About this exercise »
Starting with the line that contains "Parlamentul Romaniei (999, 804)" and stopping after the line that contains "Ce este ELSA? (707, 74)", return each line below exactly as written, with no others.

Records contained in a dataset
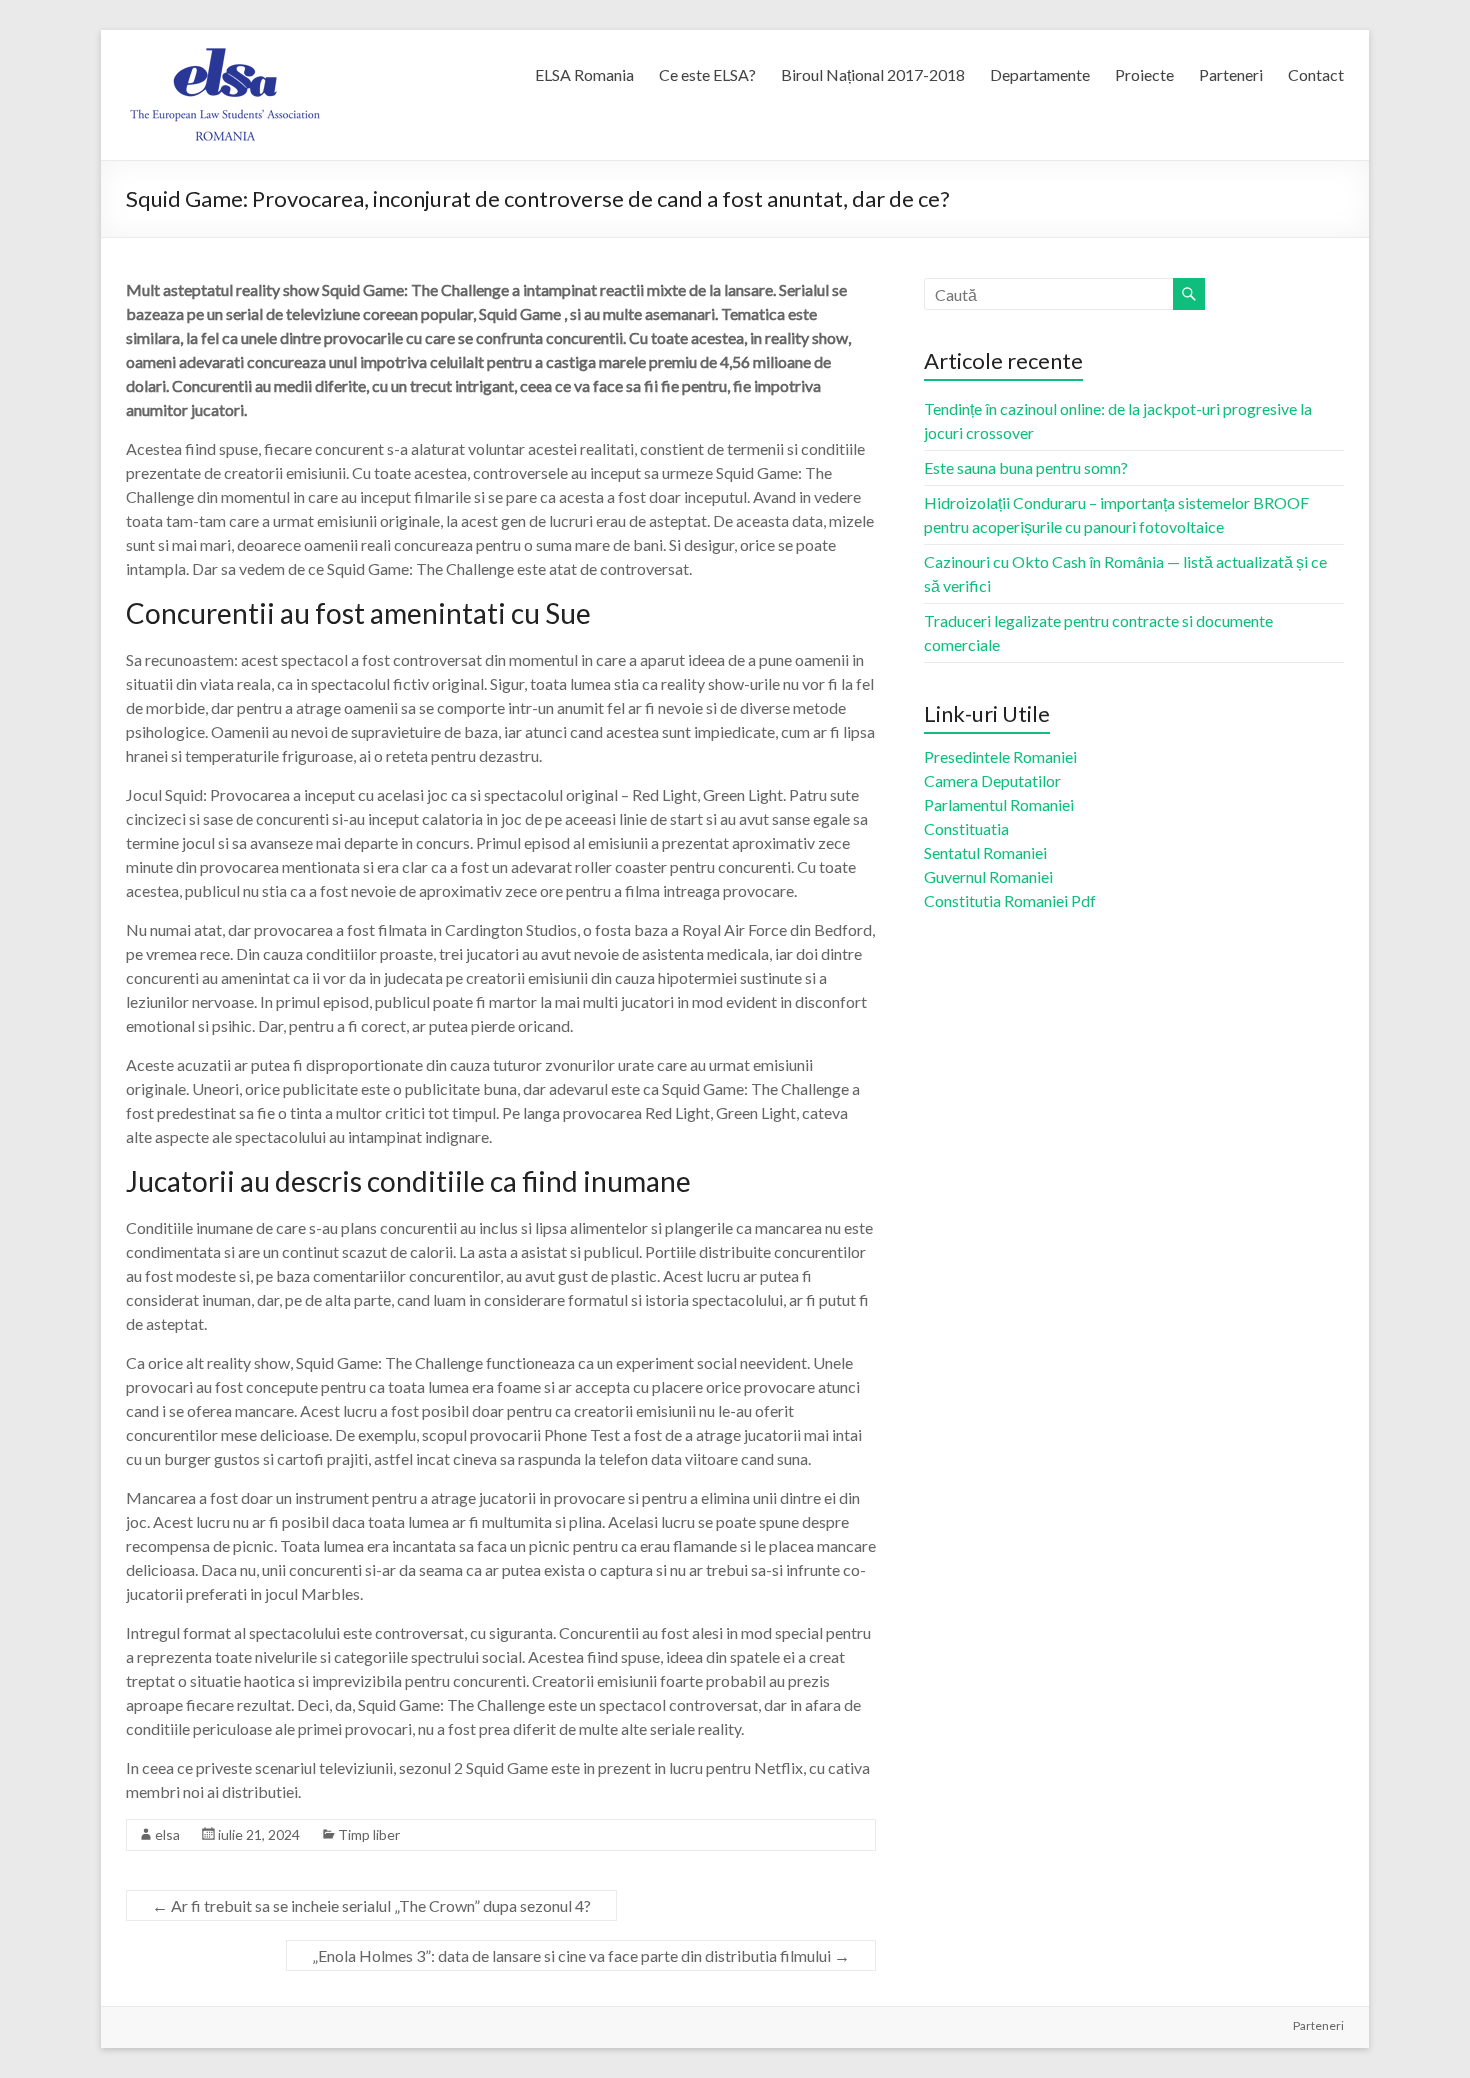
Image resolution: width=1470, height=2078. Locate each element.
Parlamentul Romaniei (999, 804)
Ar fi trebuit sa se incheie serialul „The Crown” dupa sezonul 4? (371, 1905)
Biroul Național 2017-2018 (873, 74)
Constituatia (966, 828)
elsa (167, 1834)
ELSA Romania (584, 74)
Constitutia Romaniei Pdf (1010, 900)
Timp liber (369, 1834)
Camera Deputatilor (992, 780)
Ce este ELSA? (707, 74)
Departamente (1040, 74)
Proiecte (1144, 74)
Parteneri (1231, 74)
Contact (1316, 74)
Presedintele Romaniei (1000, 756)
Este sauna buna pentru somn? (1026, 467)
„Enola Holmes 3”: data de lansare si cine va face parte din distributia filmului (581, 1955)
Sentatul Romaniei (985, 852)
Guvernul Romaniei (988, 876)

Written response »
Parlamentul Romaniei (999, 804)
Ar fi trebuit sa se incheie serialul „The Crown” dupa sezonul 4? (371, 1905)
Biroul Național 2017-2018 (873, 74)
Constituatia (966, 828)
elsa (167, 1834)
ELSA Romania (584, 74)
Constitutia Romaniei Pdf (1010, 900)
Timp liber (369, 1834)
Camera Deputatilor (992, 780)
Ce este ELSA? (707, 74)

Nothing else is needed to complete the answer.